今日の「しんぶん赤旗」に、中央大学の吉見義章教授が登場されています。吉見氏の主張は非常に明快です。

  • 「従軍慰安婦」とは、日本軍の管理下におかれ、無権利状態のまま一定期間拘束され、将兵に性行為を強要された女性のこと。
  • 問題の本質は、軍慰安所制度をつくり、管理・統制し、維持したのは日本軍だということ。軍が、みずからの方針として慰安所の設置を決め、建物を提供し、改装なども行い、慰安所規則をつくるなどしている。これは軍の公文書からはっきり裏づけられている。
  • 軍は業者を手足として使ったが、軍の決定なしに、業者が戦地に行って勝手に軍慰安所を開くことはできなかった。
  • 軍慰安所では、女性たちは、軍人を拒否できず、廃業の自由もなく、外出の自由もなかった。これは、まさしく奴隷状態である。
  • 朝鮮・台湾で、女性を集めたのは主に業者だったが、彼らは総督府や軍の内面的指導を受けていた。「募集等」は「派遣軍において統制し」、「周到適切に」業者を選び、その実施にあたっては「憲兵および警察当局との連携を密に」せよという指示が陸軍大臣の依命通牒として1938年に出されている。
  • 日本国内では、「慰安婦」にする女性は21歳以上でなければならないとしていたが、植民地では、このような制限もなく、多くが未成年者だった。

吉見さんの主張で、さらに注目したのは、次の発言。

 このように慰安所制度全体が軍のための性奴隷制であり、国際世論はその責任を問うているのです。だから、安倍首相のように「官憲が家に押し入って人さらいのごとく連れて行く強制性」があったか、なかったかを問題にしても、「理解」されるわけがありません。安倍首相の発言は、「官憲による暴力的な拉致以外は問題ない」といっているようなものなのです。

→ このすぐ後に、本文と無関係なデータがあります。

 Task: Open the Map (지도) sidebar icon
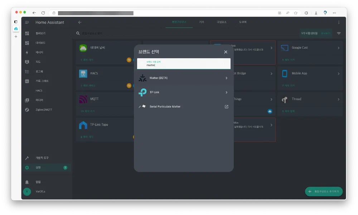tap(27, 62)
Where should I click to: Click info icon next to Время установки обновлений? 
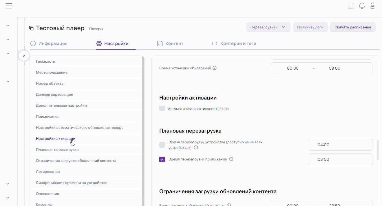click(x=215, y=68)
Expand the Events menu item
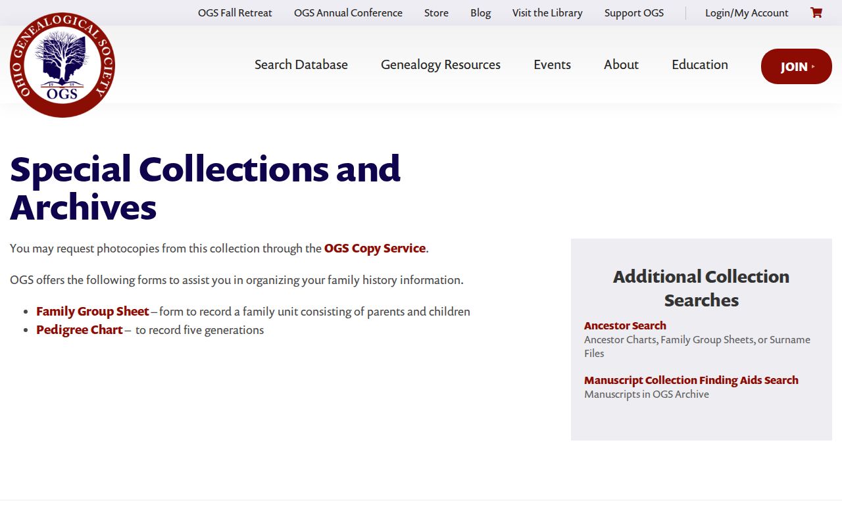The width and height of the screenshot is (842, 526). (x=552, y=64)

確かに、官憲が直接暴力的に連行したことを裏づける資料があるかどうかを争うということは、「官憲が暴力的に連行したのでなければ問題なし」と言っているに等しいというのは、本当にその通りですね。ここをはっきりつかむことが、この問題の要だと思いました。

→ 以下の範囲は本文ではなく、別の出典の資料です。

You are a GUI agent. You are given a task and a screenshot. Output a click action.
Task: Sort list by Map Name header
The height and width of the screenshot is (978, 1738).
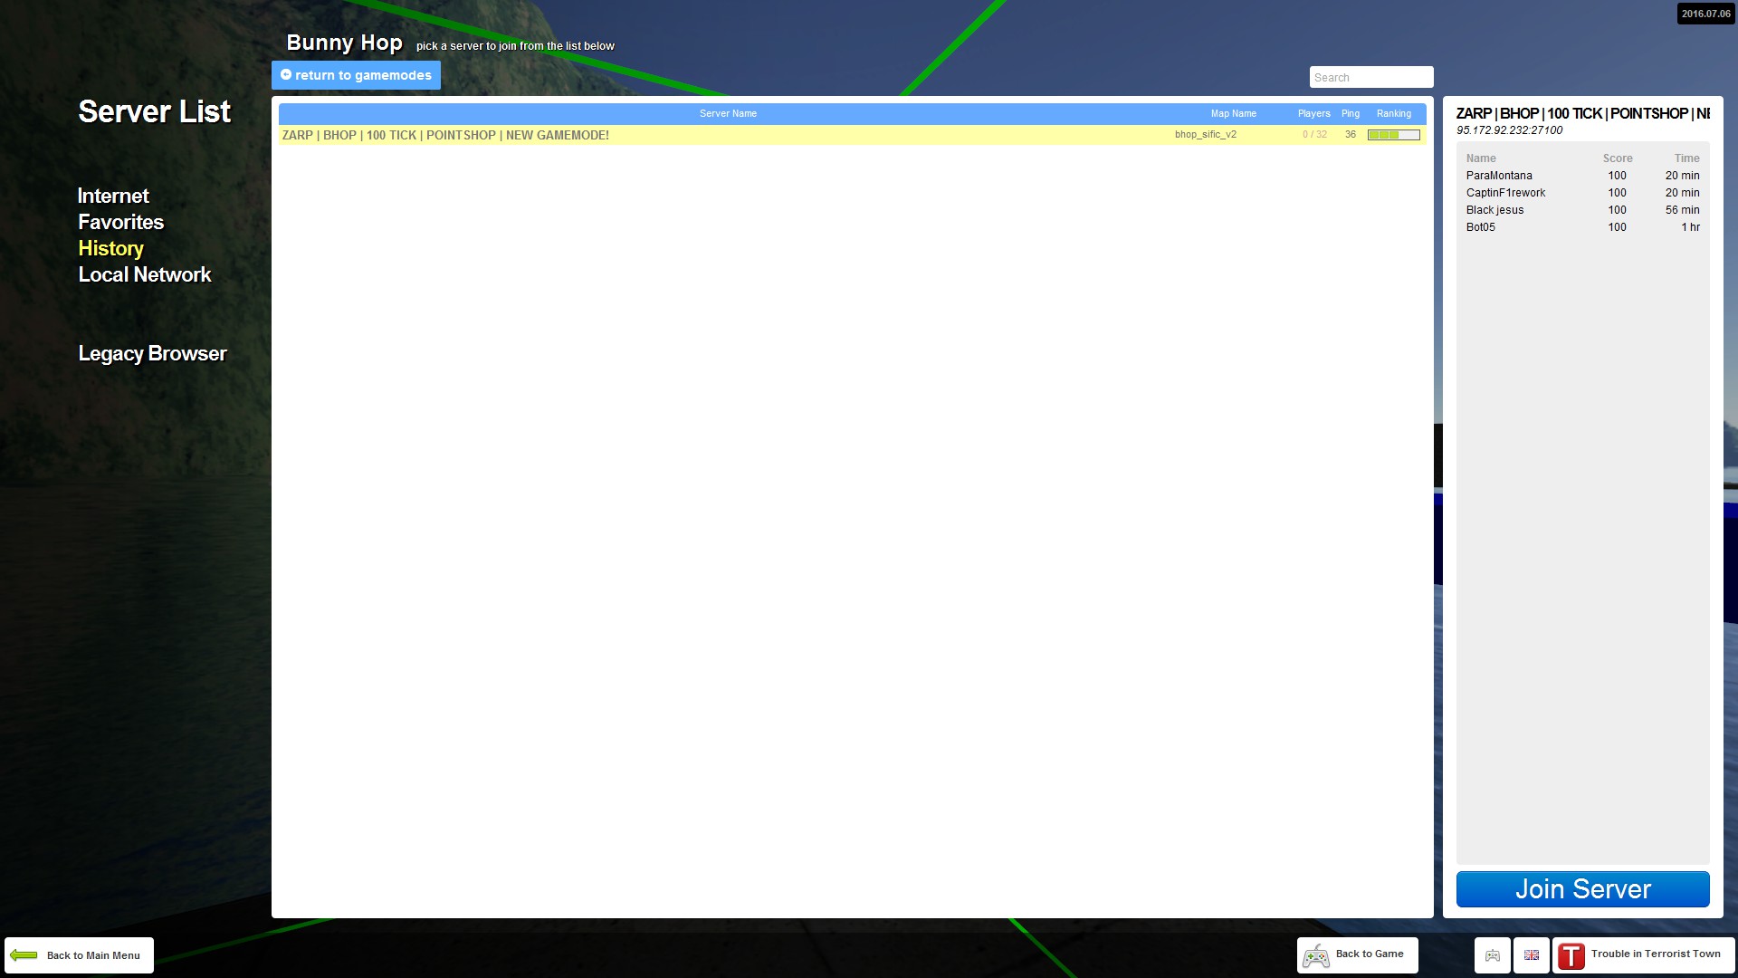(x=1233, y=114)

それから、従軍慰安婦「否定」派がしばしば持ち出す問題ですが、インドネシアでのオランダ人女性を従軍慰安婦とした事件。「否定」派は、この事件が明らかになった2カ月後に慰安所が閉鎖されたことをもって、“これは、当時の日本軍がそういう慰安所を認めなかったことの証拠だ”と主張しています。関係者が処罰されたと主張する人もいます。

しかし、この問題についても、吉見氏は次のように明確に反論しています。さすが、関係資料を直接自分で探し出した方だと思います。

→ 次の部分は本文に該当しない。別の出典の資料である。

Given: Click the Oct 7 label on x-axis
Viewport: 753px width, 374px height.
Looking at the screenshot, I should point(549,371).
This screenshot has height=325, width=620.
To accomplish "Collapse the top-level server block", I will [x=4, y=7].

 ジャワ島のスマラン慰安所事件では、将校・警察が、抑留所から若い女性を暴力的に慰安所に連行しています。この事件の被害者の1人、ジャンヌ・オフェルネさんは、今回米国議会の公聴会で証言しています。娘を連行された父親の訴えで、2カ月後に軍司令部はその慰安所を閉鎖しましたが、関係者は処罰されませんでした。処罰は、戦後のBC級戦犯裁判でオランダがしたのであって、当時の日本軍は処罰しなかったのです。また同様の暴力的拉致のケースで閉鎖されていない慰安所もあります。

吉見先生の強い憤りが伝わってくるすばらしいインタビューでした。